The American Dream has come to be defined in a number of different ways, but among the various defining concepts are those protected by the Declaration of Independence:
All men are . . . endowed by their Creator with certain unalienable Rights, that among these are Life, Liberty and the pursuit of Happiness.
While America began as a haven for religious freedom, it soon offered economic opportunity, as it became known as a place where a person could rise from poverty to riches. Historian James Truslow Adams, the man who coined the phrase "the American Dream," defined the dream in his book Epic of America:
The American Dream is that dream of a land in which life should be better and richer and fuller for everyone, with opportunity for each according to ability or achievement.

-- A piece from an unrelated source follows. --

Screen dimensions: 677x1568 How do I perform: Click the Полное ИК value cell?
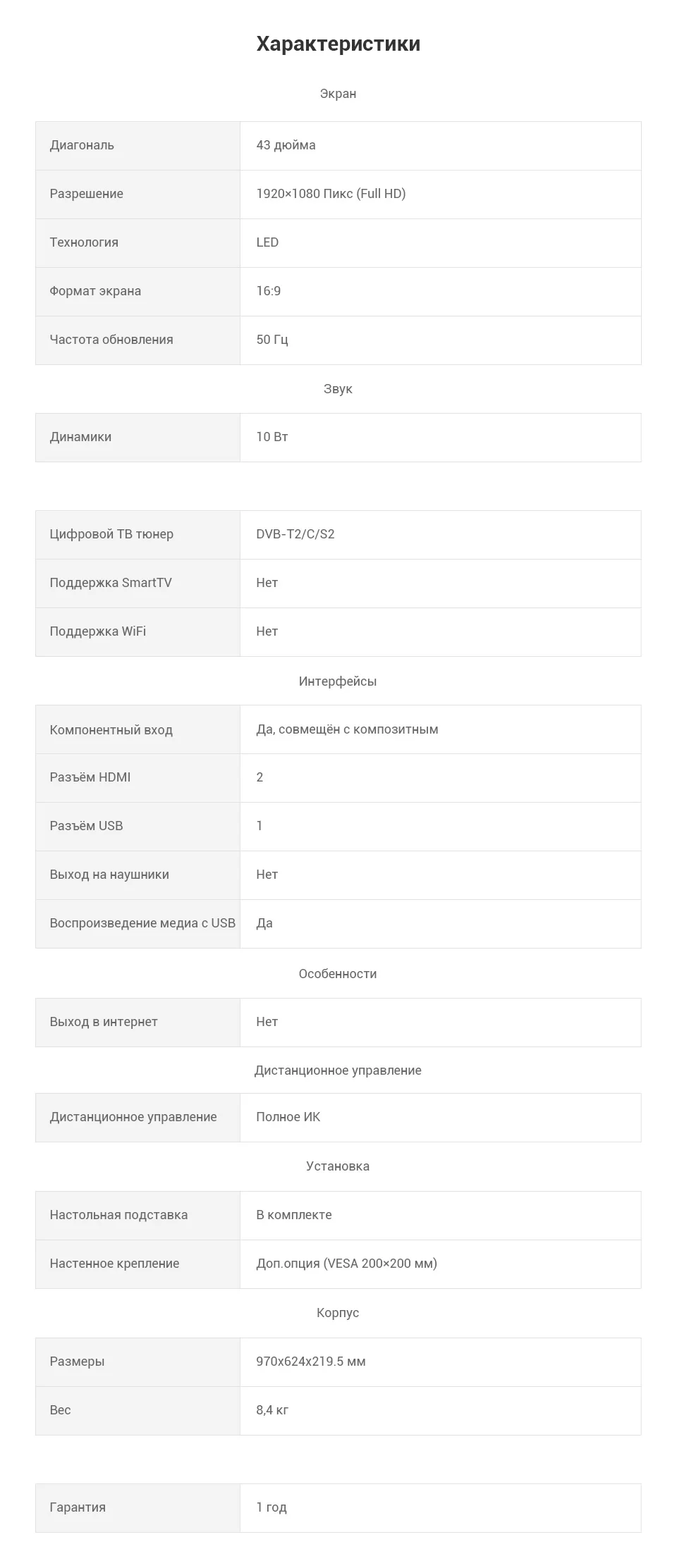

Certainly, Jay Gatsby of the novel The Great Gatsby pursues the goal of a better, richer, and fuller life in the hope of recapturing his earlier romantic vision of life with Daisy. However, Gatsby confuses material wealth with morality. It is this confusion of values which Gatsby and others have that brings about the loss of true morality and genuine love.
A clear example of this false vision and confusion of values exists in the characterization of Myrtle Wilson, who intertwines love and morality with economic wealth and its value. This entanglement of moral values with economic success later results in the loss of her individuality and, eventually, her life.
The American Dream has been around since people first set foot on the continent, in a way. America has always been the land of opportunity. When the westward expansion began to take place, the idea of Manifest Destiny meant that people believed that they could have what they wanted.
The "American Dream" in The Great Gatsby is coming from poor and becoming rich. This is what Gatsby did. Even though he was "new money" and was not respected by the "old money" he still made his life and reached his goals, excluding Daisy as a goal, of course. I believe the concept of this "dream" originated in the colonists that came here from England. Wanting to own your own land, and have money has always been the dream. Its called the "American Dream" because we are the "Land of Opportunity". This dream is featured as a theme in many modernists novels. Another great example of this is Of Mice and Men by Steinbeck. Both The Great Gatsby and Of Mice and Men show the emptiness and the disbelief in the "American Dream".